Data entries
----

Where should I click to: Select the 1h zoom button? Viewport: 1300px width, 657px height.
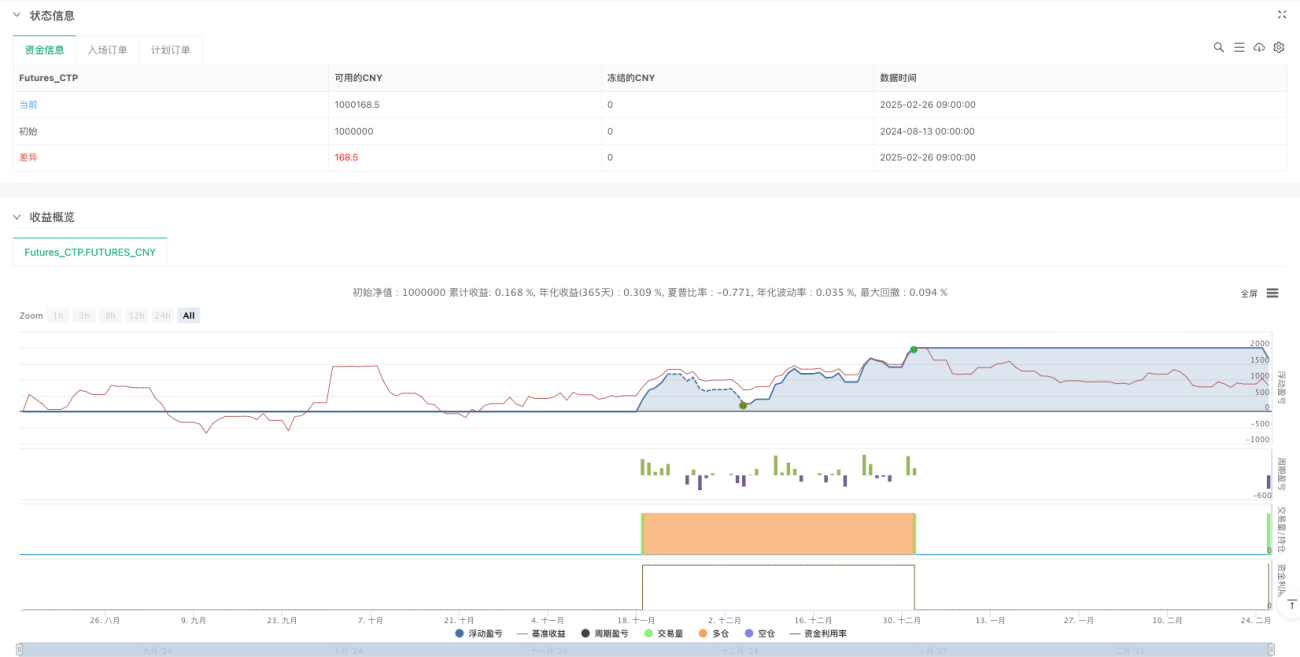[x=59, y=316]
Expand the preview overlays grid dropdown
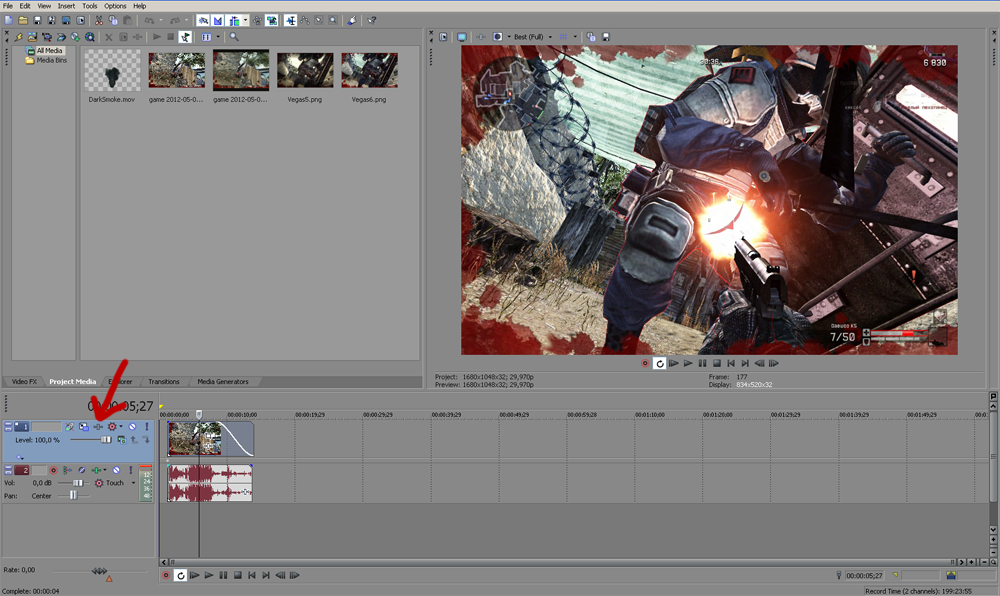This screenshot has width=1000, height=596. tap(574, 37)
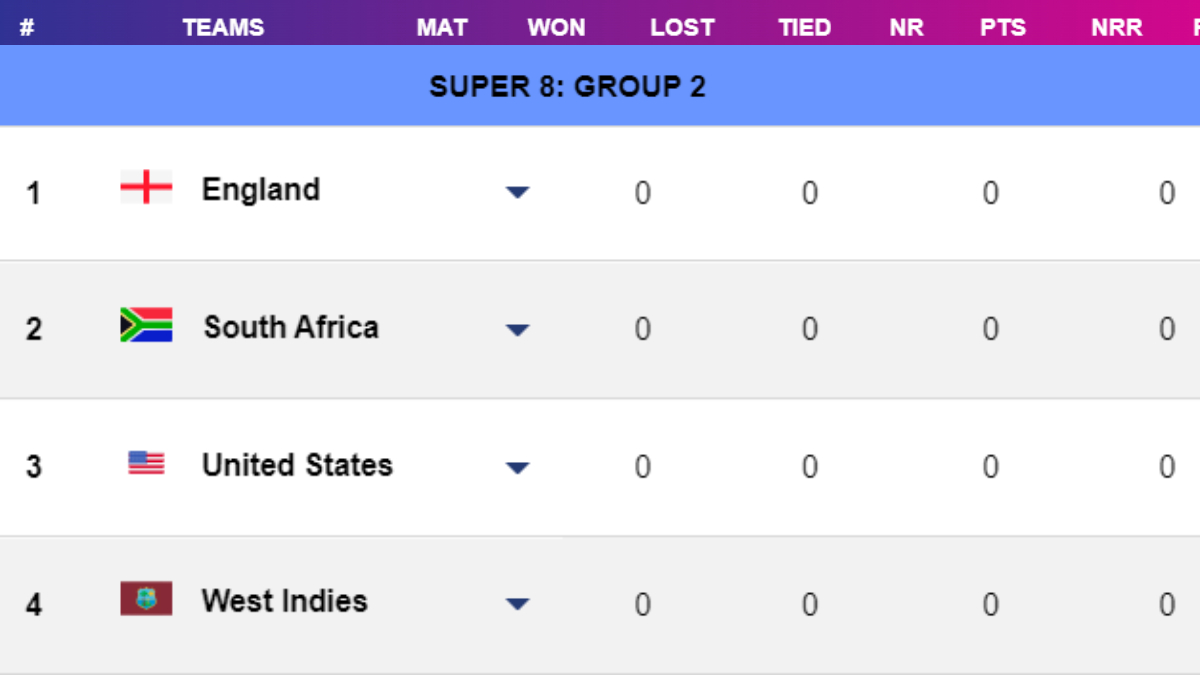Screen dimensions: 1200x675
Task: Expand England's match details
Action: 518,192
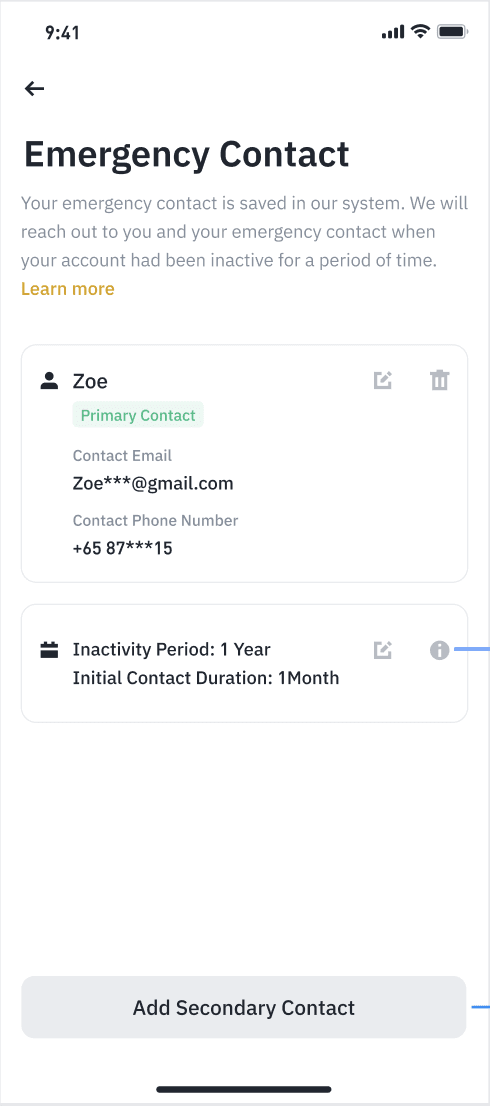The image size is (490, 1106).
Task: Tap the Wi-Fi status icon
Action: click(421, 31)
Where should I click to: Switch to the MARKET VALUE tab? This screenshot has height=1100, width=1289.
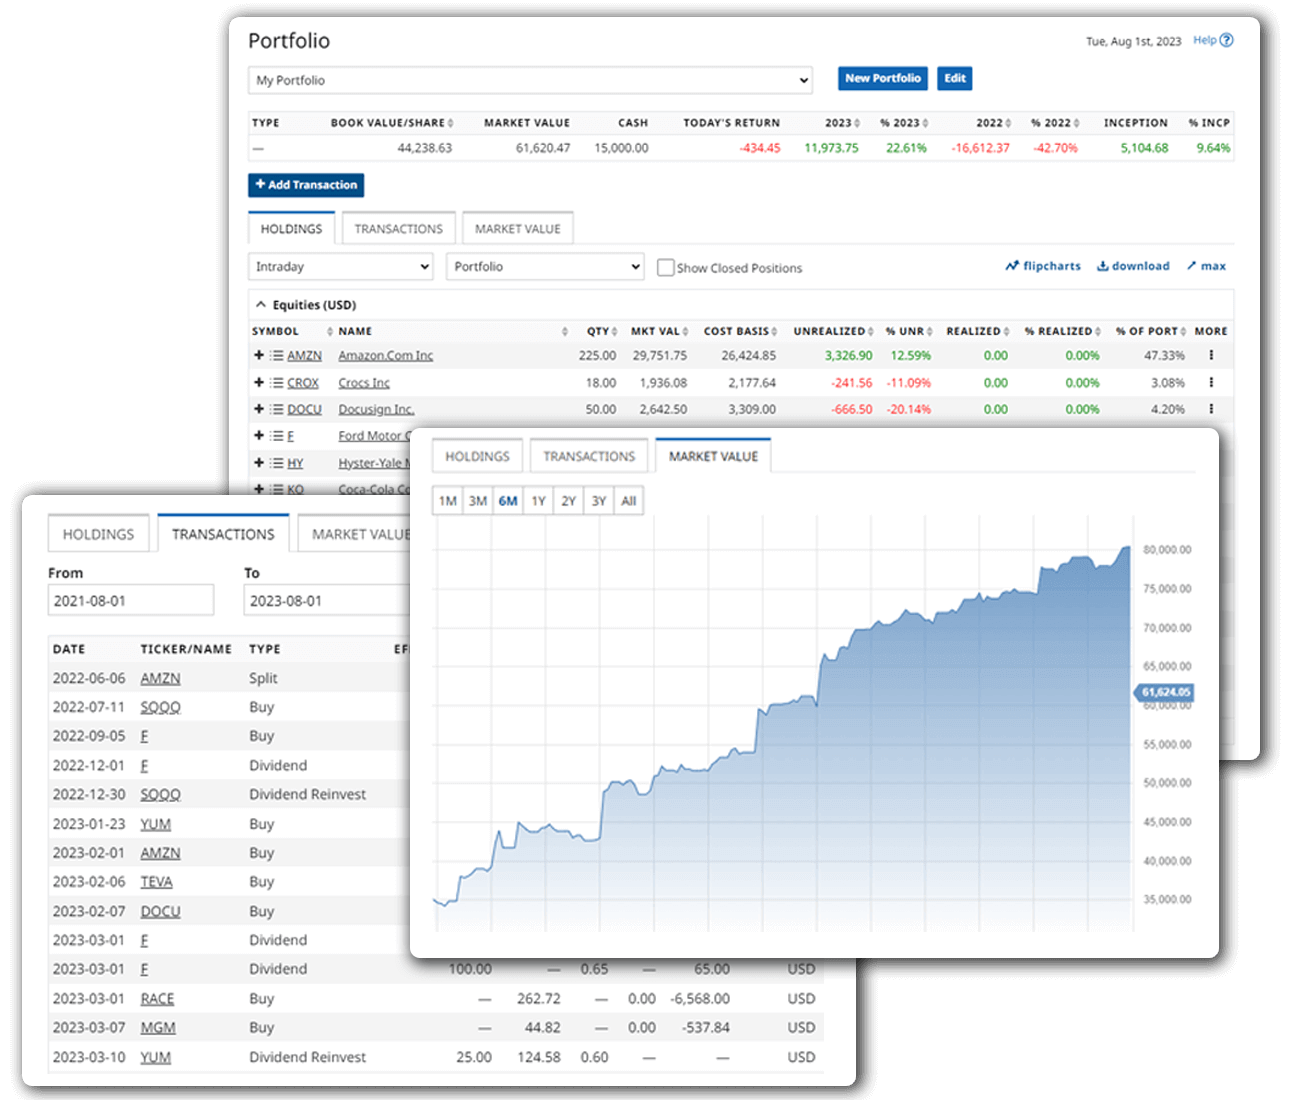click(x=712, y=455)
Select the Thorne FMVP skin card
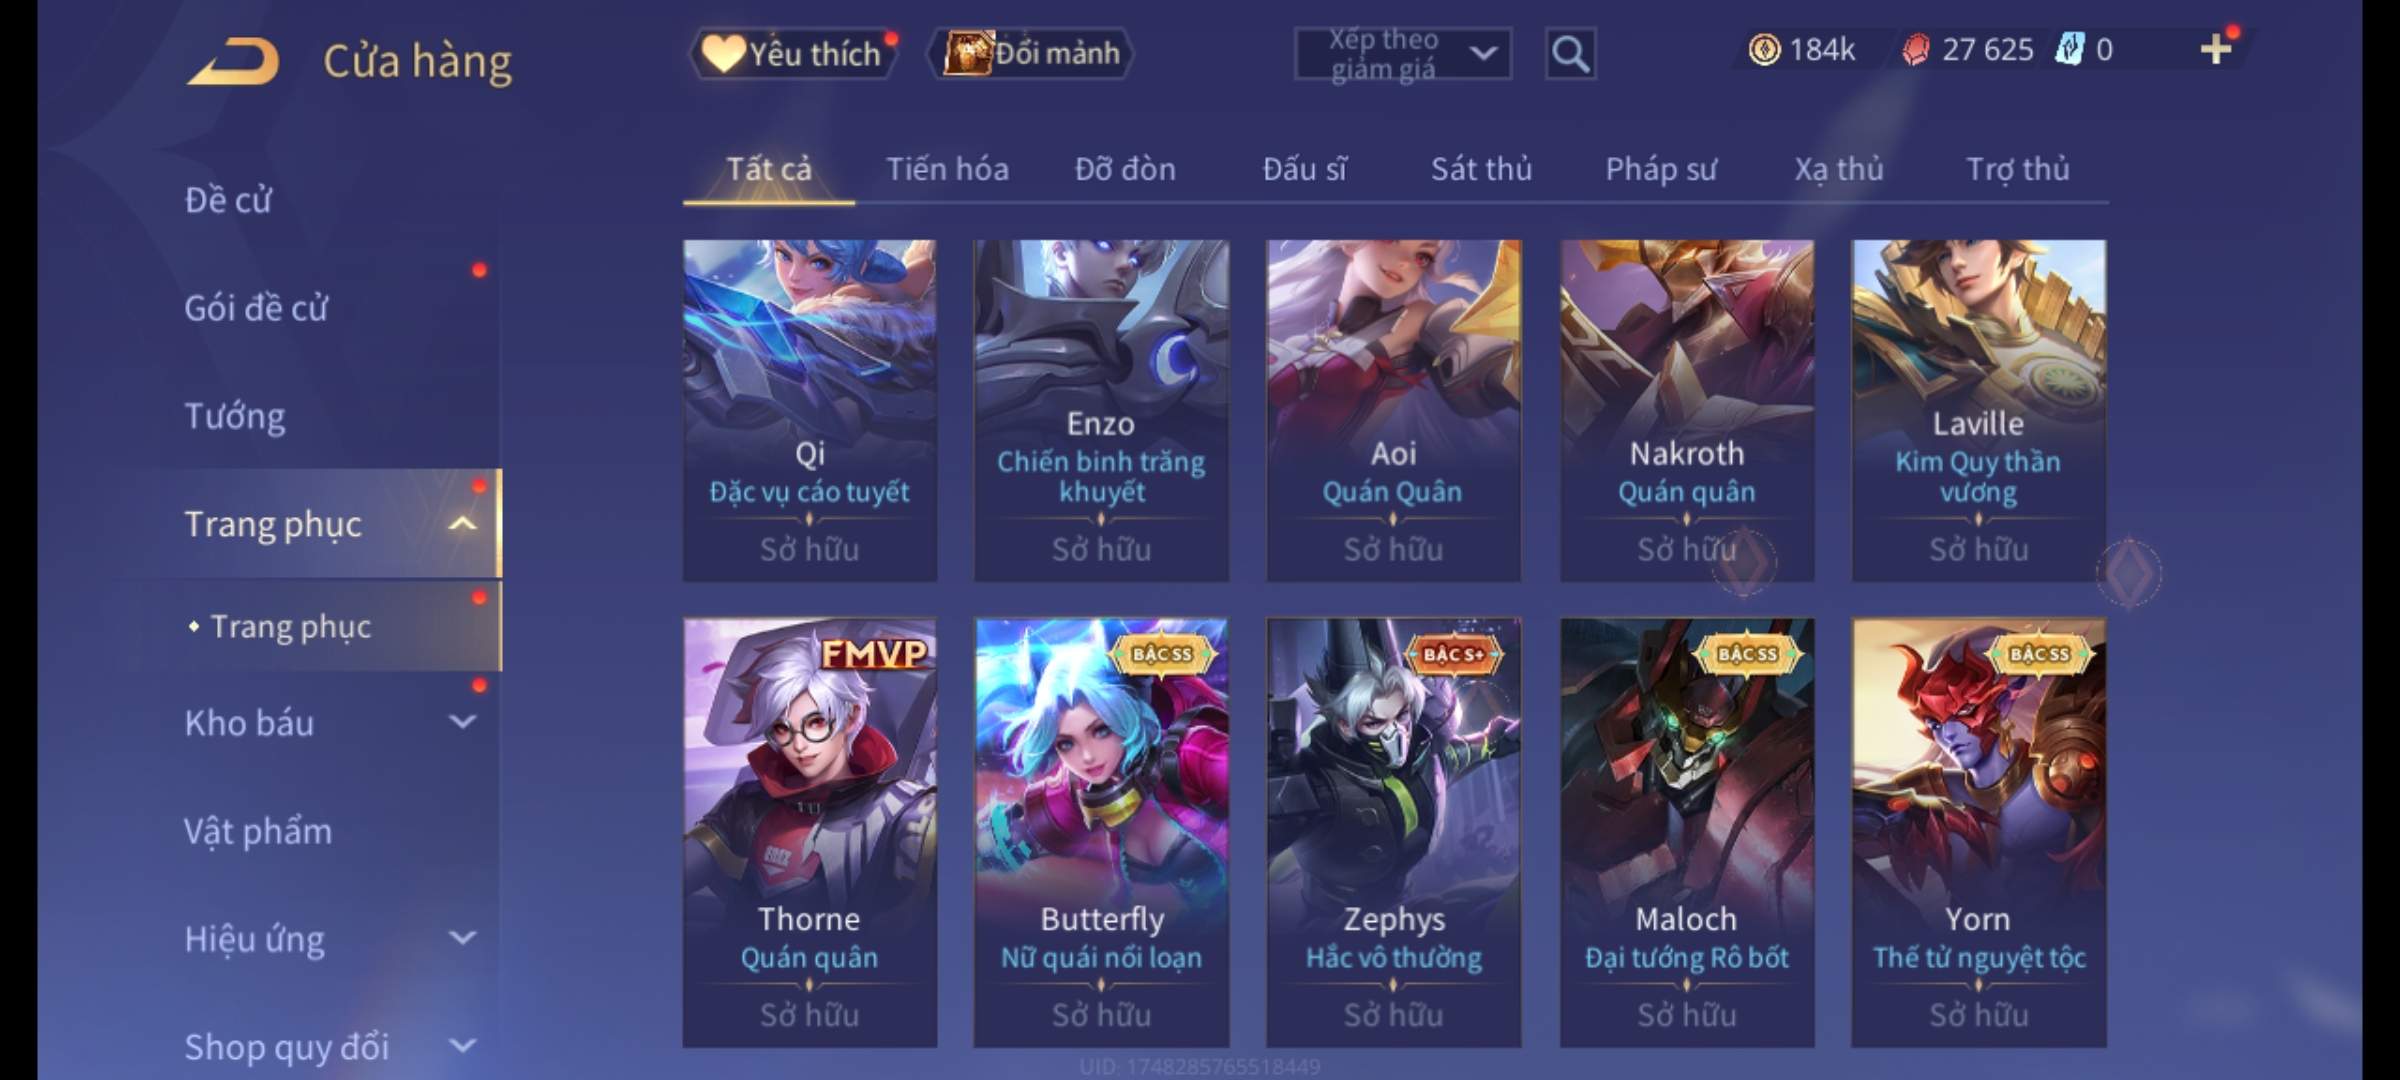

----

=== What you need to do ===
Hand back exactly the lines from the one with "Where should I click to: Switch" through the last line of the data above, both ends included, with every picture left out.

=== Result ===
Where should I click to: Switch to the MARKET VALUE tab? This screenshot has height=1100, width=1289.
click(x=712, y=455)
Select the Thorne FMVP skin card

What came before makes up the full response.